Objetivo :: Enumere, en orden de aparición, todas las formas verbales en pretérito perfecto compuesto de indicativo presentes en el fragmento sobre la crisis.

Fragmento del documento ::
- - - - -

Nunca desperdicies una crisis
Casi un año después de la mayor debacle financiera nunca sucedida, nos enfrentamos a la que también será una de las más difíciles vueltas de verano de toda nuestra vida. A salvo ya del colapso definitivo que muchos auguraron, pero con una importantísima crisis todavía por remontar, la vuelta al cole de este año incorpora un componente filosófico muy especial.
Lo hemos hecho. Los meses vividos al borde del abismo y la incertidumbre en la que seguimos sumidos nos han llevado a ello. Durante muchos años, en los que todo iba más o menos bien, nunca nos había importado mucho pero ahora, de repente, nos hemos encontrado a nosotros mismos preguntándonos por el sentido de lo que estamos haciendo.
El futuro empieza a preocuparnos de una forma distinta mientras seguimos sin explicarnos muy bien nuestro pasado reciente, cargado de posibilidades de lo que podía haber sido. Pensamos que nuestro problema es que hemos perdido el rumbo, sin darnos cuenta de que no se puede perder algo que no se tiene antes.
Navegando sin ningún objetivo nuestro destino lo determinará el azar y encontrarnos de repente en un sitio inesperado no debería sorprendernos. Lo más improbable sería haber llegado al sitio que queríamos. De hecho, incluso, habremos podido pasar por delante de nuestra meta y haber seguido nuestro viaje sin darnos cuenta de que ya no hacía falta ir más lejos.

- - - - -

Extracto de datos ::
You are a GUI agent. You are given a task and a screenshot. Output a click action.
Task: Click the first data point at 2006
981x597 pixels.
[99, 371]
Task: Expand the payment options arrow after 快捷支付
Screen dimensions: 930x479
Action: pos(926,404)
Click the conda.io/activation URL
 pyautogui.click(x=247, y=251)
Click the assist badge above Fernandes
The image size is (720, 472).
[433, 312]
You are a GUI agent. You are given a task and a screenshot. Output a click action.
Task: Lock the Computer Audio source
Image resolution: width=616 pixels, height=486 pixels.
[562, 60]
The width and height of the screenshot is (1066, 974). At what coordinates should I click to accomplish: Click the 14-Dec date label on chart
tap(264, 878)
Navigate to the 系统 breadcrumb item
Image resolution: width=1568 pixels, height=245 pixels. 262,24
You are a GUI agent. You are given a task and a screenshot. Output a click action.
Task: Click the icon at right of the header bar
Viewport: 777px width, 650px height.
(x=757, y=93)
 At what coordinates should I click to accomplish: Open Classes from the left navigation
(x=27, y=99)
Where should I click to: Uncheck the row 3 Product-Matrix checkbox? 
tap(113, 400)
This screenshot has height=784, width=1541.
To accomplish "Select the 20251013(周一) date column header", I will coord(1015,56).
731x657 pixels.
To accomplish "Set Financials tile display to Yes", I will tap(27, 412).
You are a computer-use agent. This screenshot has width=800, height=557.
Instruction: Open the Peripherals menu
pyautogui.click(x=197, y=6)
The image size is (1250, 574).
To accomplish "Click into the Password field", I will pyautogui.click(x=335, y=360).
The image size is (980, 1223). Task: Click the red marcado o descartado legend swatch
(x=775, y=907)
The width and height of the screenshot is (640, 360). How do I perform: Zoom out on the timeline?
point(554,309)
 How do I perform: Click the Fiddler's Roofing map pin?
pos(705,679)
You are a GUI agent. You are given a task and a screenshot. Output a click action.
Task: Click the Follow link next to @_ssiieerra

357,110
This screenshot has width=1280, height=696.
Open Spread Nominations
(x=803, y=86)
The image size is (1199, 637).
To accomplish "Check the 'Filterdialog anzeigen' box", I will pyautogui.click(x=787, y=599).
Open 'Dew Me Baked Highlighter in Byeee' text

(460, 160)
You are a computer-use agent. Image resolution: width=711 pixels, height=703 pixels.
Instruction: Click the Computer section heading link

- - - - -

Solución propuesta :: hemos hecho; han llevado; hemos encontrado; hemos perdido